Tuntaskan Masalah Papua !

Kejadian yang menyoroti kemanusiaan di tanah air kembali mencuat. Persekusi dan diskriminasi yang dialami mahasiswa Asal Papua di Kota Malang dan Surabaya lalu tak bisa dibela dan dibenarkan dengan cara apa pun. Proses hukum para pelaku harus terbuka dan seadil-adilnya, penanganan tegas tidak hanya untuk meredam kemarahan orang Papua tapi juga upaya menimbulkan efek jera.
Di Indonesia konstitusi jelas 'membadani' hak dan kesetaraan semua warga negara tanpa terkecuali. Perbedaan suku, agama, ras dan identitas yang lain merupakan sebuah keniscayaan sebagai warga negara yang beragam. Aparat selaku alat negara seharusnya melindungi mahasiswa Papua ketika kejadian berlangsung, namun sayang jejak digital tak bisa dihapus. Dalam video yang beredar juga banyak kesaksian, aparat terkesan membiarkan peristiwa itu terjadi, hingga berimbas pada stabilitas keamanan beberapa kota di Papua.
Lebih dari itu, beredar pula sebuah rekaman yang memperlihatkan aparat yang justru ikut meneriaki mahasiswa dengan sebutan tak pantas. Fenomena itu sekali lagi menjadi sorotan atas integritas aparat yang lahir sebagai pengayom masyarakat. Belum lagi, beberapa Ormas reaksioner yang ikut menyebar dan mengamini berita bohong dan ikut dalam euporia ujaran kebencian yang jelas merendahkan martabat kemanusiaan padahal hal tersebut menjadi makna dari Sila Kelima.

## Materi yang Disediakan

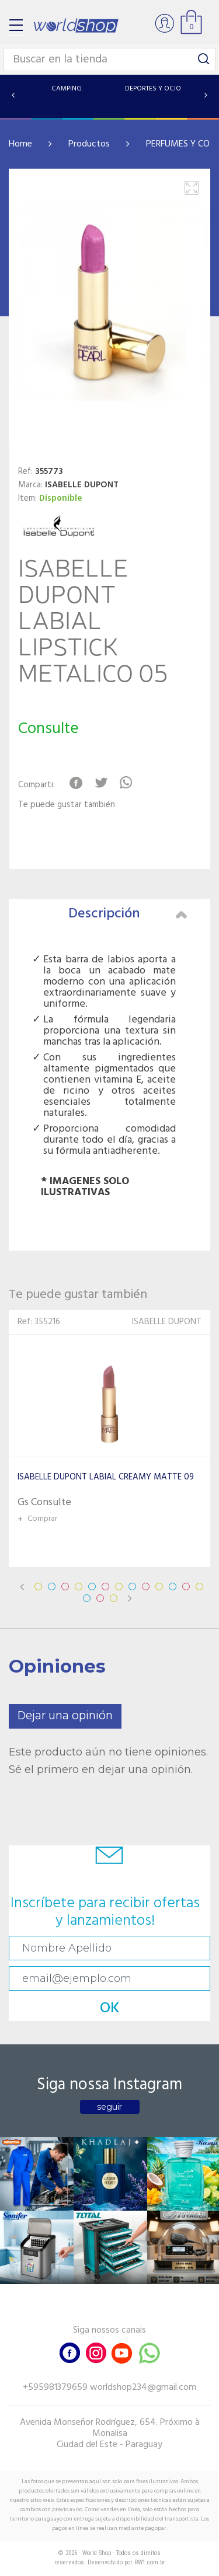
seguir (109, 2107)
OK (110, 2008)
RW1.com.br (149, 2562)
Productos (89, 144)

## Daftar Tugas
1. Sebutkan semua jenis perbedaan yang oleh teks tentang persekusi mahasiswa Papua disebut sebagai sebuah keniscayaan bagi warga negara yang beragam.
2. Jawablah pertanyaan berikut berdasarkan teks tentang persekusi mahasiswa Papua.
(a) Di kota mana saja mahasiswa asal Papua mengalami persekusi dan diskriminasi?
(b) Apa yang, menurut teks tersebut, jelas "dibadani" oleh konstitusi?
(c) Apa yang diperlihatkan oleh rekaman lain yang juga beredar?
3. Lanjutkan teks tentang persekusi mahasiswa Papua, dimulai setelah kalimat terakhirnya.

## Jawaban Tugas
1. suku, agama, ras, identitas yang lain

2.
(a) Di Kota Malang dan Surabaya.
(b) Hak dan kesetaraan semua warga negara tanpa terkecuali.
(c) Aparat yang justru ikut meneriaki mahasiswa dengan sebutan tak pantas.

3.
Kejadian memalukan di Jawa Timur itu, menambah catatan panjang maraknya pelanggaran HAM di tanah air. Belum lagi di mata Negara tetangga, kejadian ini jelas menelanjangi falsafah bangsa yang terikat dalam semboyan 'Bhineka Tunggal Ika'. Sisi lain, serangan tersebut mempertegas 'keanehan' sikap pemerintah, Papua yang kaya Sumber Daya Alam terus diperah namun warga Papua tetap memiliki Stigma buruk dan dipandang sebelah mata.
Dalam kasus ini kegesitan pemerintah kembali diuji, namun sayang gerak pemerintah masih gagal mencegah benturan di Jawa Timur, pun dengan mengantisipasi aksi unjuk rasa dan kerusuhan di sejumlah Kota di Papua dan Papua Barat. Presiden Joko Widodo akhirnya memberikan mandat pada Kapolri dan Panglima TNI untuk datang ke Papua, nasi sudah menjadi bubur, kini Papua terancam konflik horizontal.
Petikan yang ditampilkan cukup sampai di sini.